“Is the Euro toast?” was the topic of discussion at last night’s Center for the Study of Europe’s cafe lecture series.
Over a bottle of Perrier, political science professor Wade Jacoby and assistant professor of economics Richard Evans discussed the future of the euro, the official currency of the eurozone. This has been a hot topic for discussion in recent months as many countries across Europe are suffering from the worldwide economic crisis.
Countries in the eurozone belong to the European Union. Jacoby described the EU by saying it “generates a larger market, with fewer barriers to trade inside, fewer transaction costs that allow them to benefit more.”
To give listeners an idea of the state of the countries’ economies, Evans explained the way to measure debt is with the debt to income ratio. It is the percentage of a country’s income that goes toward paying off their debts. Greece’s debt to income ratio is 142 percent; Italy’s is 119 percent. This could be compared to the United States’ ratio of 62 percent, with the average debt default percentage sitting at 69 percent.
Evans and Richards determined that in a sense, the euro is toast.
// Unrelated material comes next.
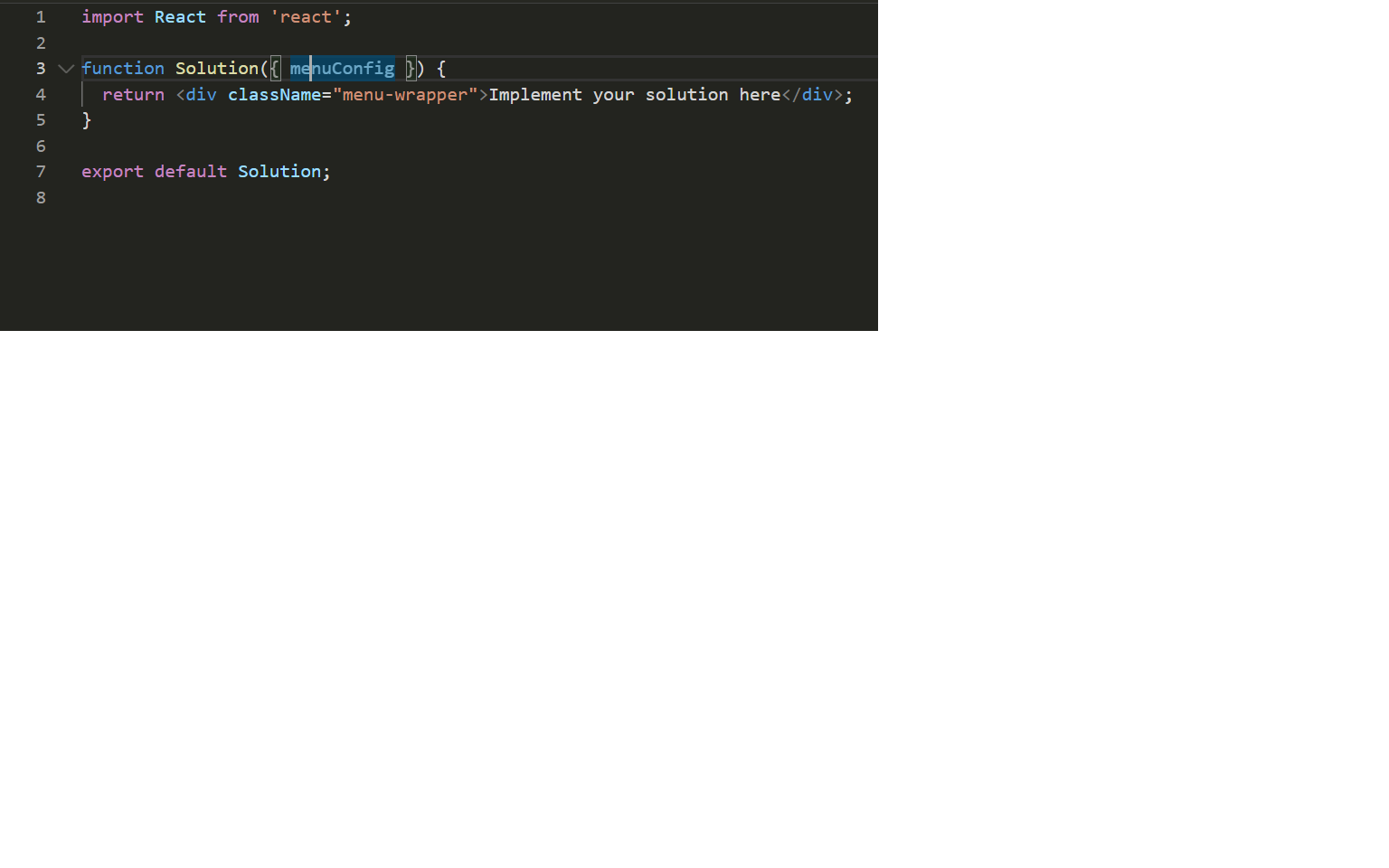Click the import keyword on line 1

112,16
The euro today is not the same euro it was 18, or even six, months ago. Despite it not being the same euro as in the past, they predict it will make it through the current debt crisis.
Both professors agreed many countries will default, meaning they will not be able to pay their debts. The question now is how will the eurozone handle the defaults. Jacoby said there are a number of possibilities. For one, Greece could devalue its currency (meaning lowers prices for the products of domestic producers abroad). However, he said this was not an option because they share their currency with other countries so Greece gives up the right to devalue its currency. Inflation was also off the table for the same reason. He said the reality is that Greece will either have to deflate, meaning it will need to start spending less, or default. Austere reform has already upset many Greek citizens, evident in the riots that took place there.
With those options available, both agreed Greece will default. The problem is when this happens, someone will have to pay the bill. Jacoby’s prediction is that Germany or France will pick up the tab for Greece because they hold their debt. That is the more favorable option, as opposed to the Greek citizens taking the brunt of the blame.
What the repercussions of default will be for the governments of other countries in the union the two did not know for certain. But they did say the U.S. might experience benefits from the European fiscal crisis.
“It has sent a lot of investment dollars to the United States,which has lowered our interest rates and stimulated investment and spending here,” Evans said.